Las precipitaciones constantes que azotaron la provincia de Arequipa durante el último miércoles generaron una serie de emergencias que pusieron a prueba la infraestructura urbana y la capacidad de respuesta de las autoridades locales. Uno de los puntos de mayor tensión ocurrió en el distrito de Socabaya, donde una obra de construcción de portales de bienvenida se convirtió en un cuello de botella para miles de ciudadanos que intentaban desplazarse hacia sus centros de trabajo.
Funcionarios de la municipalidad distrital pidieron disculpas a la población y admitieron que la intensidad y continuidad de las lluvias superaron los pronósticos iniciales de precipitaciones moderadas que manejaba el contratista.
La funcionaria explicó que el plan de contingencia original contemplaba un desvío de máximo diez días; sin embargo, el temporal obligó a replantear la estrategia de trabajo para evitar un perjuicio mayor. Ante el reclamo de los vecinos, quienes señalaron el peligro de transitar bajo andamios mientras los obreros desmontan estructuras, la municipalidad dispuso la apertura de un carril habilitado para vehículos menores y transporte público.
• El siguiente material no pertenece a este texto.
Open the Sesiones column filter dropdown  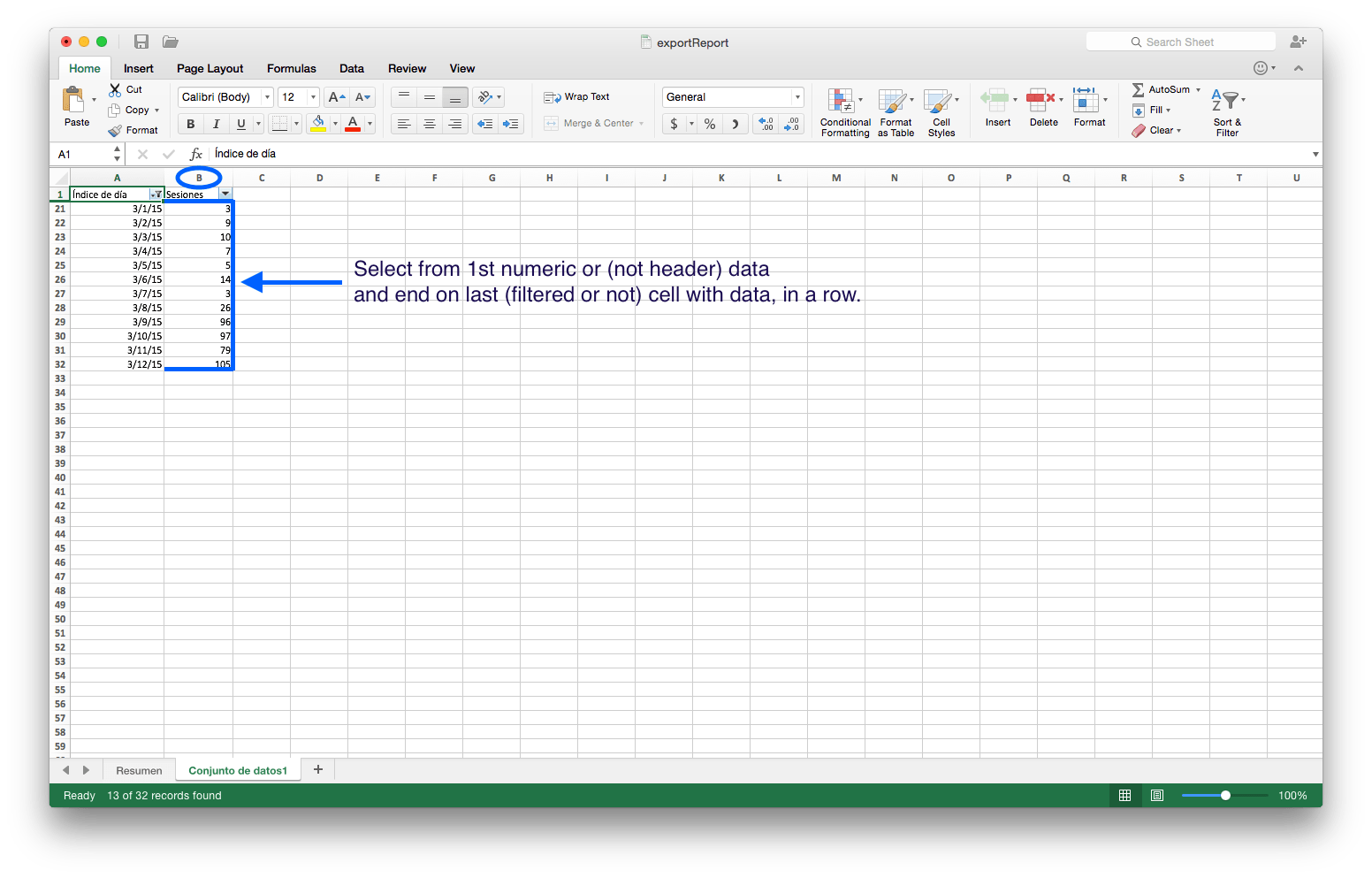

Para mitigar la congestión, los vehículos pesados ahora deben utilizar rutas alternas por el sector de Sabandía. Pese al malestar de los residentes, quienes calificaron la gestión del alcalde como ineficiente ante la temporada de lluvias, la gerencia confirmó que la obra no se paralizará y esperan culminar los trabajos la próxima semana.
Emergencias y rescates en el resto de la provincia
La situación climática no solo afectó a Socabaya, sino que extendió su impacto a más de diez distritos de la provincia, los cuales se encuentran en una situación de riesgo elevado. En el distrito de Alto Selva Alegre, las autoridades informaron que las lluvias dañaron infraestructuras en una obra que actualmente se encuentra abandonada, lo que incrementa la vulnerabilidad de las viviendas colindantes. Por otro lado, la saturación de las vías en zonas como el Cercado y José Luis Bustamante y Rivero complicó el flujo peatonal y vehicular tras dos días de actividad pluvial ininterrumpida.
El reporte de daños más crítico incluyó el rescate de dos hombres que quedaron atrapados en medio de una torrentera, una situación que obligó a una intervención rápida de los cuerpos de auxilio para evitar una tragedia. Los especialistas mantienen la alerta en las zonas cercanas a las faldas volcánicas, donde el riesgo de flujos de lodo y escombros aumenta con cada tormenta. Mientras la población de Socabaya camina entre el barro y las estructuras metálicas para alcanzar sus medios de transporte, la ciudad de Arequipa enfrenta el reto de gestionar una temporada de lluvias que, según los últimos registros, muestra una persistencia mayor a la que las autoridades locales previeron originalmente.